Irrationality on this level is viewed by Browning with the same satisfaction with which, on a lower level, it is viewed by Whitman; and the admirers of each hail it as the secret of a new poetry which pierces to the quick and awakens the imagination to a new and genuine vitality. It is in the rebellion against discipline, in the abandonment of the ideals of classic and Christian tradition, that this rejuvenation is found. Both poets represent, therefore, and are admired for representing, what may be called the poetry of barbarism in the most accurate and descriptive sense of this word. For the barbarian is the man who regards his passions as their own excuse for being; who does not domesticate them either by understanding their cause or by conceiving their ideal goal. He is the man who does not know his derivations nor perceive his tendencies, but who merely feels and acts, valuing in his life its force and its filling, but being careless of its purpose and its form. His delight is in abundance and vehemence; his art, like his life, shows an exclusive respect for quantity and splendour of materials. His scorn for what is poorer and weaker than himself is only surpassed by his ignorance of what is higher.
II
WALT WHITMAN
The works of Walt Whitman offer an extreme illustration of this phase of genius, both by their form, and by their substance. It was the singularity of his literary form--the challenge it threw to the conventions of verse and of language--that first gave Whitman notoriety: but this notoriety has become fame, because those incapacities and solecisms which glare at us from his pages are only the obverse of a profound inspiration and of a genuine courage. Even the idiosyncrasies of his style have a side which is not mere perversity or affectation; the order of his words, the procession of his images, reproduce the method of a rich, spontaneous, absolutely lazy fancy. In most poets such a natural order is modified by various governing motives--the thought, the metrical form, the echo of other poems in the memory. By Walt Whitman these conventional influences are resolutely banished. We find the swarms of men and objects rendered as they might strike the retina in a sort of waking dream. It is the most sincere possible confession of the lowest--I mean the most primitive--type of perception. All ancient poets are sophisticated in comparison and give proof of longer intellectual and moral training. Walt Whitman has gone back to the innocent style of Adam, when the animals filed before him one by one and he called each of them by its name.

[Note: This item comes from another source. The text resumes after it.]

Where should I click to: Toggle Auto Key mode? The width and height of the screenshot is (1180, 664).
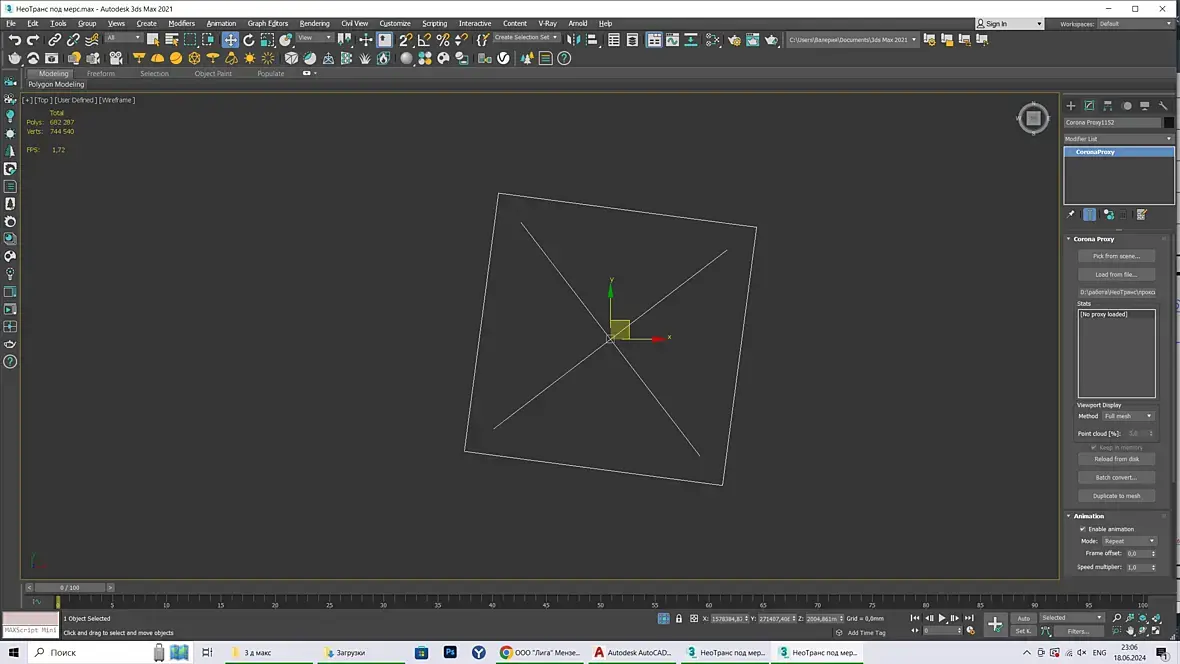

In fact, the influences to which Walt Whitman was subject were as favourable as possible to the imaginary experiment of beginning the world over again. Liberalism and transcendentalism both harboured some illusions on that score; and they were in the air which our poet breathed. Moreover he breathed this air in America, where the newness of the material environment made it easier to ignore the fatal antiquity of human nature. When he afterward became aware that there was or had been a world with a history, he studied that world with curiosity and spoke of it not without a certain shrewdness. But he still regarded it as a foreign world and imagined, as not a few Americans have done, that his own world was a fresh creation, not amenable to the same laws as the old. The difference in the conditions blinded him, in his merely sensuous apprehension, to the identity of the principles.
His parents were farmers in central Long Island and his early years were spent in that district. The family seems to have been not too prosperous and somewhat nomadic; Whitman himself drifted through boyhood without much guidance. We find him now at school, now helping the labourers at the farms, now wandering along the beaches of Long Island, finally at Brooklyn working in an apparently desultory way as a printer and sometimes as a writer for a local newspaper. He must have read or heard something, at this early period, of the English classics; his style often betrays the deep effect made upon him by the grandiloquence of the Bible, of Shakespeare, and of Milton. But his chief interest, if we may trust his account, was already in his own sensations. The aspects of Nature, the forms and habits of animals, the sights of cities, the movement and talk of common people, were his constant delight. His mind was flooded with these images, keenly felt and afterward to be vividly rendered with bold strokes of realism and imagination.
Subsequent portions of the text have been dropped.